Among the first forces to adopt the Blancpain dive watch was the French navy, which set up a “combat swimming” unit in 1952. Its 50 fathoms waterproof watch went on to become a classic when it was adopted by Jacques Cousteau, the father of modern scuba diving. Towards the end of that decade Blancpain designed a watch to meet an American military specification with special high-visibility hands and a non-magnetic case. It was adopted by the US Navy in 1964. A slightly modified version was later taken into service by the German navy. Unfortunately Blancpain subsequently went bankrupt and was later only saved and resurrected by Jean-Claude Biver, a charismatic and insightful watchmaker who coined the phrase that Blancpain had never made a quartz watch, and never would.

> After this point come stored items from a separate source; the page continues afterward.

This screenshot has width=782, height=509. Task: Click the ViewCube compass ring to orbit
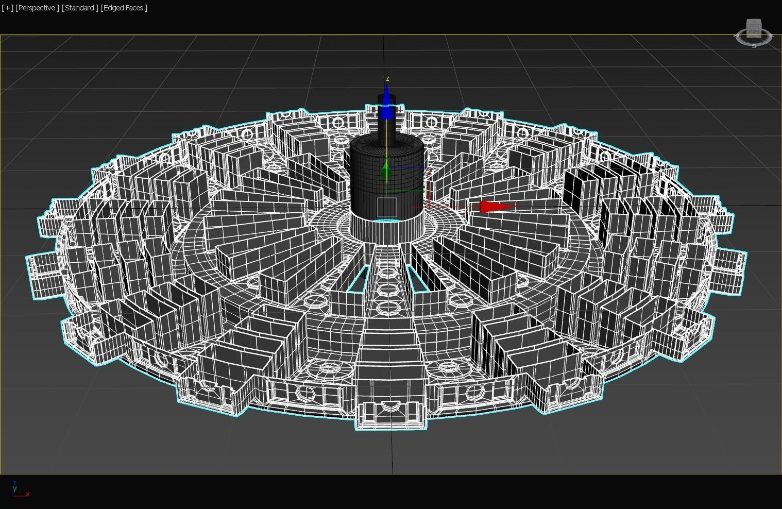[743, 42]
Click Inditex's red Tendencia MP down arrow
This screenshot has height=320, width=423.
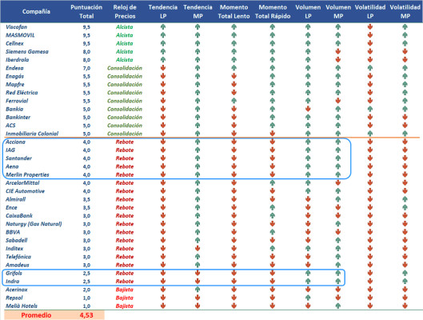tap(198, 248)
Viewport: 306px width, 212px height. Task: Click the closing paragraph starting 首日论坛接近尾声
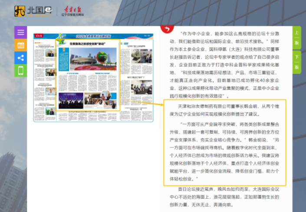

The Rolex Oyster Perpetual Submariner

Another storied Swiss watch maker that staked its reputation on making diving watches that could stand up to the toughest abuse was Rolex. The Rolex Oyster perhaps deserves recognition as the worlds first dive watch. The Rolex Oyster Perpetual Submariner, which went into production in 1953, claimed to be the first watch that was waterproof to 100m. Its popularity soon spread among military and commercial divers because of its reliability and resistance to extreme conditions. Rolex also marketed it cleverly by getting explorers and divers to use it and then featuring them in its advertising campaigns. Among the more gelling publicity stunts the watch was put through was to have one descend to the bottom of the Mariana Trench, one of the deepest parts of the ocean. Even after being exposed to the crushing pressure of water at a depth of 11km below the sea it emerged unscathed. The Rolex Sea Dweller dive watch has also accompanied divers on the deepest recorded dives by humans swimming freely. This, however, was to a depth of little more than 500 meters. It is clear, under these circumstances, that the weak link in the chain is the human diver.

Omega Seamaster

A relative newcomer to the world of Swiss dive watches is the Omega Seamaster. Omega had another claim to fame in that its watch was the first on the moon, but it didn’t want to be left out in the dive to the bottom of the ocean. The seamaster had been around for decades but was really a statement of style rather than a functional tool for divers until the 1970s. Yet now Omega has raised the bar adding a helium release valve to depressurise the watch. It also claimed to have produced the first chronometer that could be used under water.  Many people who want a titanium watch go for one of these, partly because it was made famous by James Bond in the mid 1990s when Mr Biver (yes, he of Blancpain fame) bought the rights from the producers to get 007 to switch away from Rolex. Ever since the Seamaster has been know by many as the 007 watch.

Dive Watch or Computer?

Classical or mechanical dive watches have,  to some extent, been superseded in diving by sophisticated dive computers that monitor and calculate all the minutia related to avoiding getting the bends by staying deep for too long. Yet there is still something beautiful and simple about a mechanical dive watch with a rotating bezel and luminous hands that tells you at a glance how long you’ve been under the water. There is also something comforting about a technology that is tried and tested with little that can go wrong. And even if you don’t dive, owning a Swiss mechanical dive watch is like owning a piece of history.